**Extracted data**
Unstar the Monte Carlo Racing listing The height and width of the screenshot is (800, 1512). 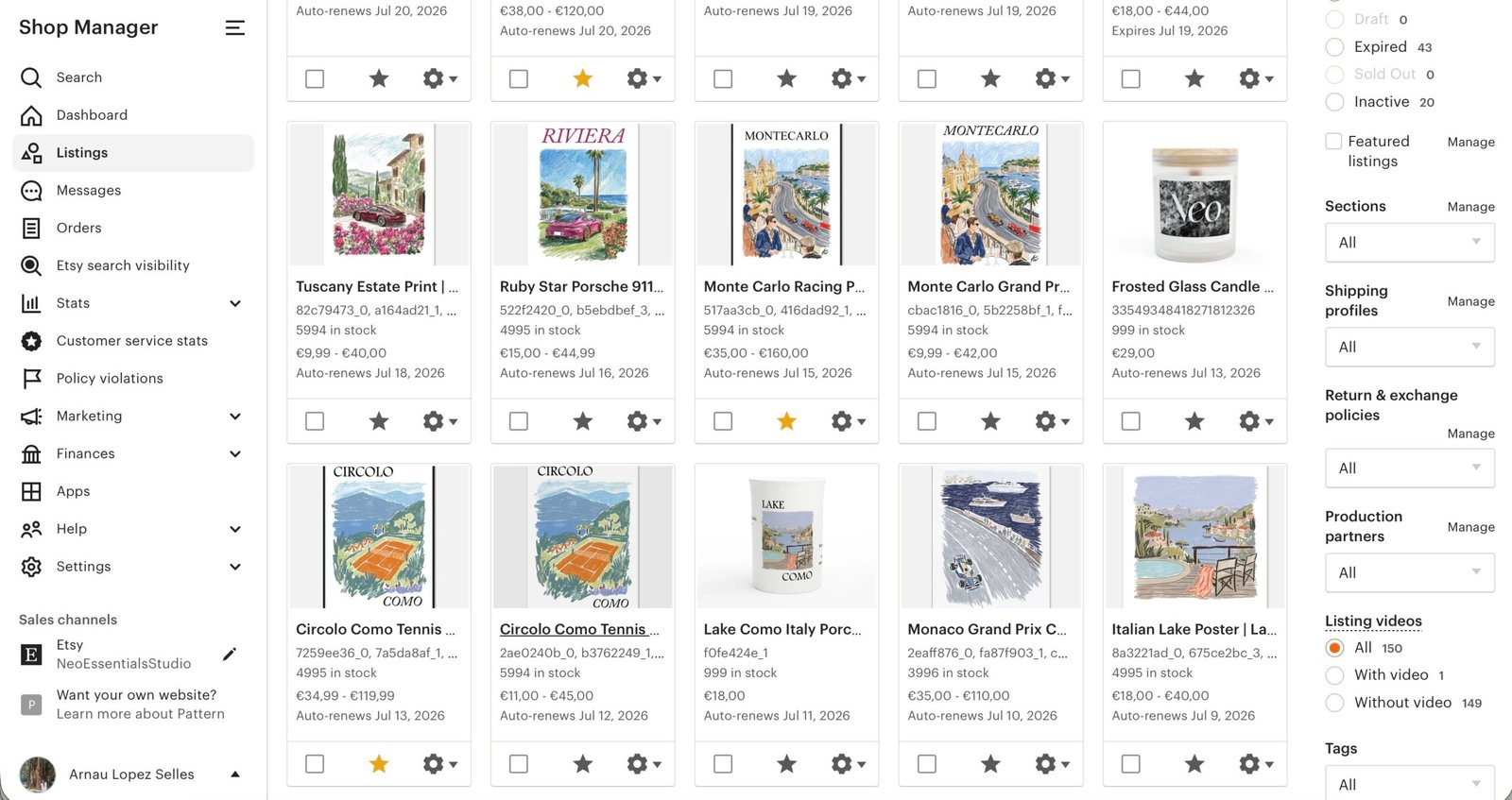coord(786,421)
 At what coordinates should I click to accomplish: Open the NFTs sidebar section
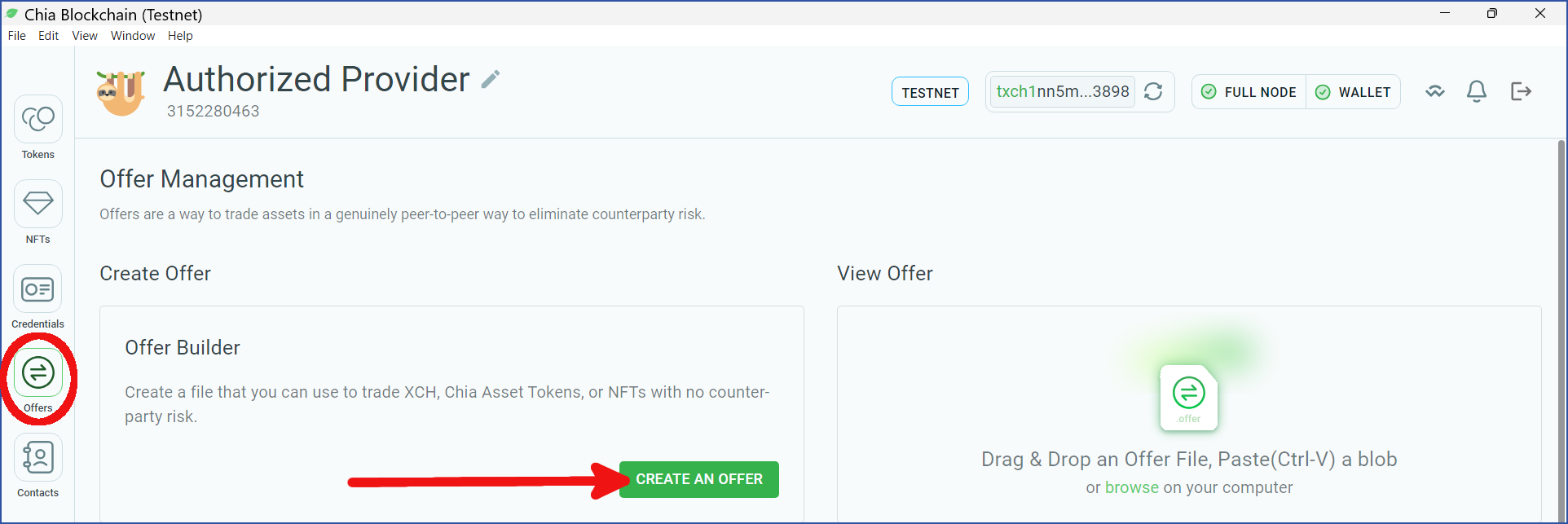(x=38, y=213)
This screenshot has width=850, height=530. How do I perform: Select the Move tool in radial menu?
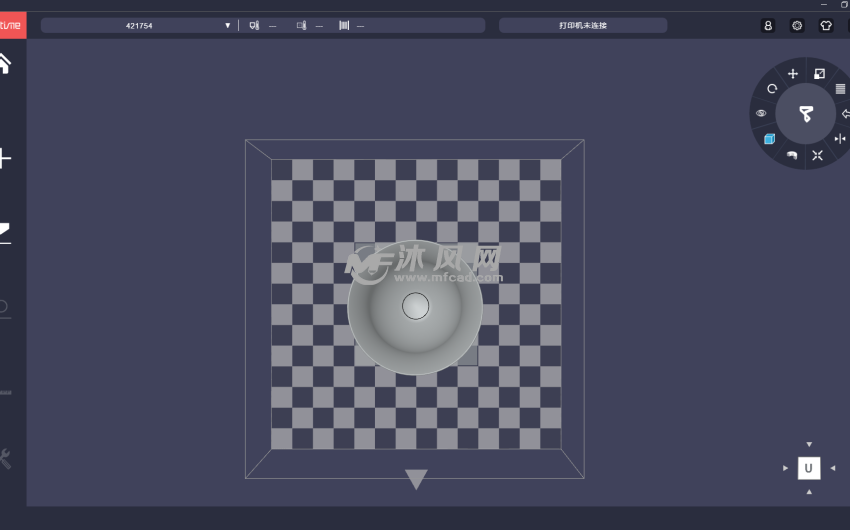[793, 74]
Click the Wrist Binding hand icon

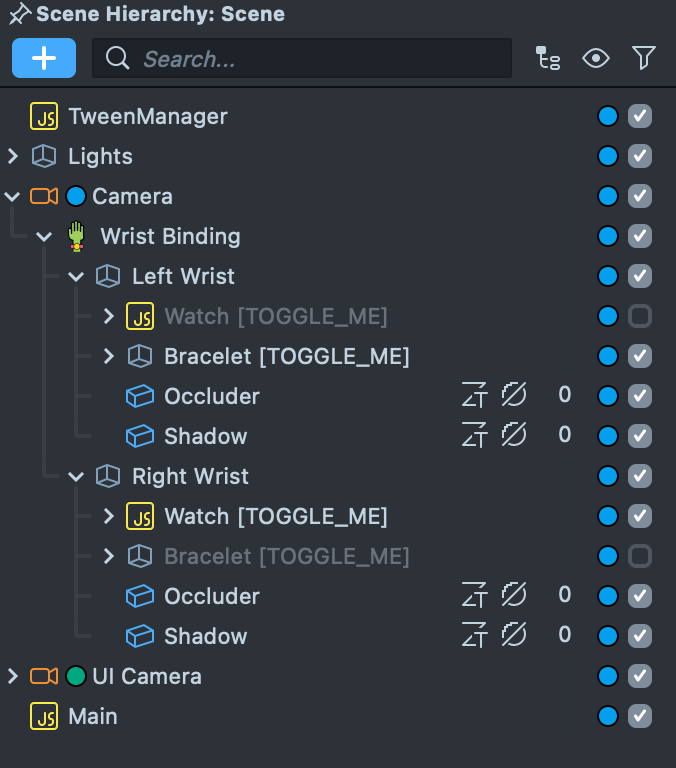(x=76, y=236)
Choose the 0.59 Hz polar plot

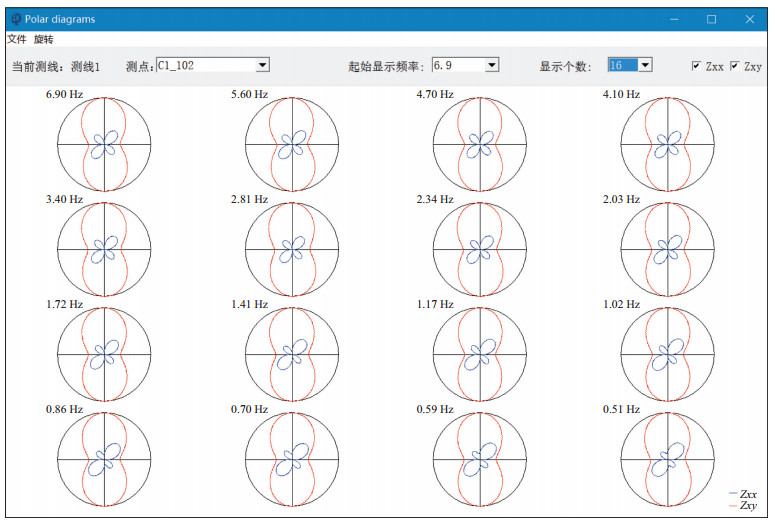pos(480,459)
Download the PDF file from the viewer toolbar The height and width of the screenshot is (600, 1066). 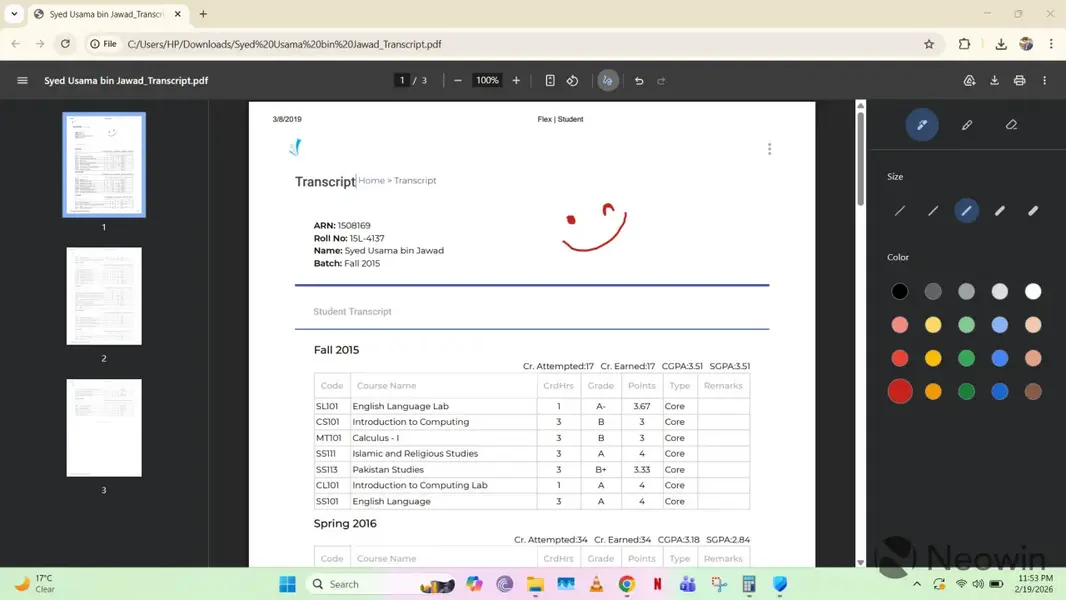[x=994, y=81]
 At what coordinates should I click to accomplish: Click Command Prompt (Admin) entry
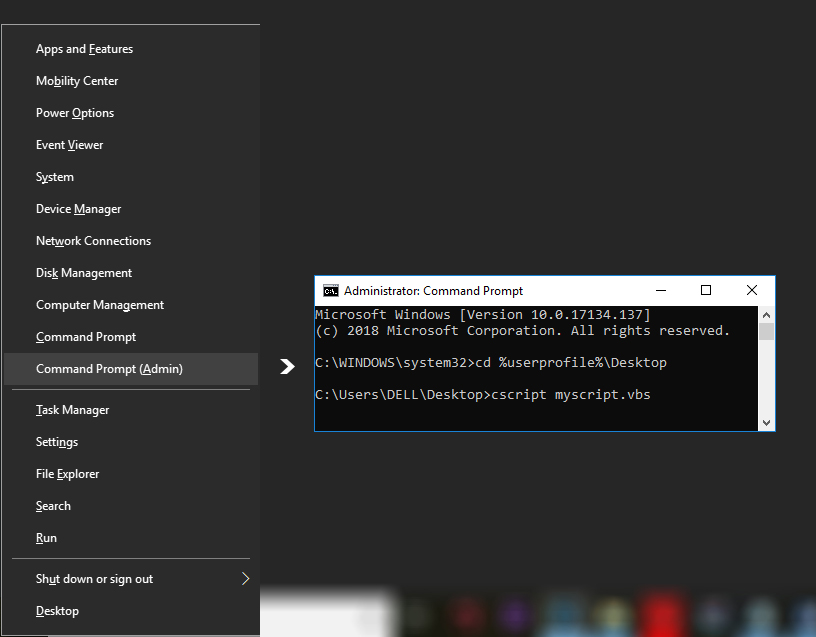click(109, 369)
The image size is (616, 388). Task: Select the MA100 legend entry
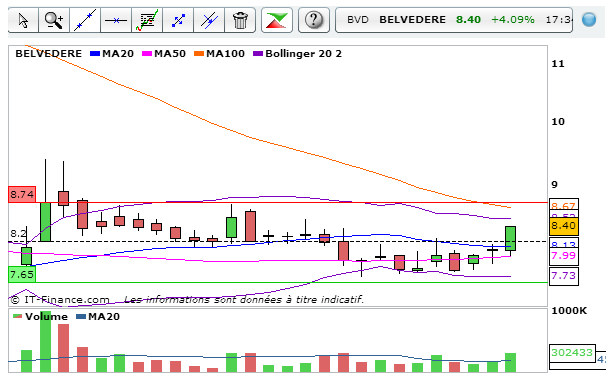point(219,54)

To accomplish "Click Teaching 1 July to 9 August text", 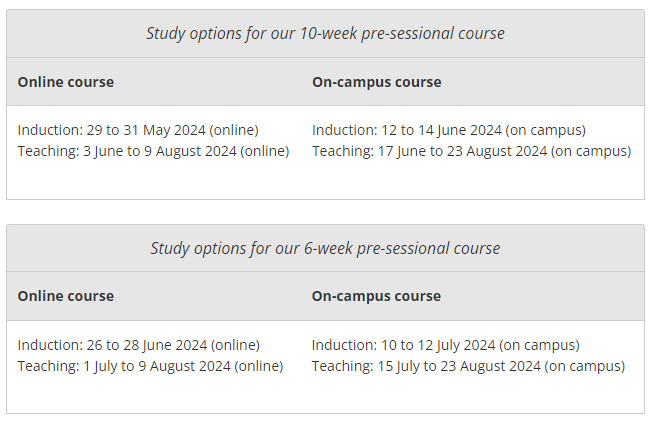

**Your assignment**
Copy exactly the lines that run from the line containing "The image size" to the end of the data, keeping both end lines and dropping every picture.

**Solution to this problem**
The image size is (616, 388). Task: Select the MA100 legend entry
point(219,54)

To accomplish "Click Teaching 1 July to 9 August text", 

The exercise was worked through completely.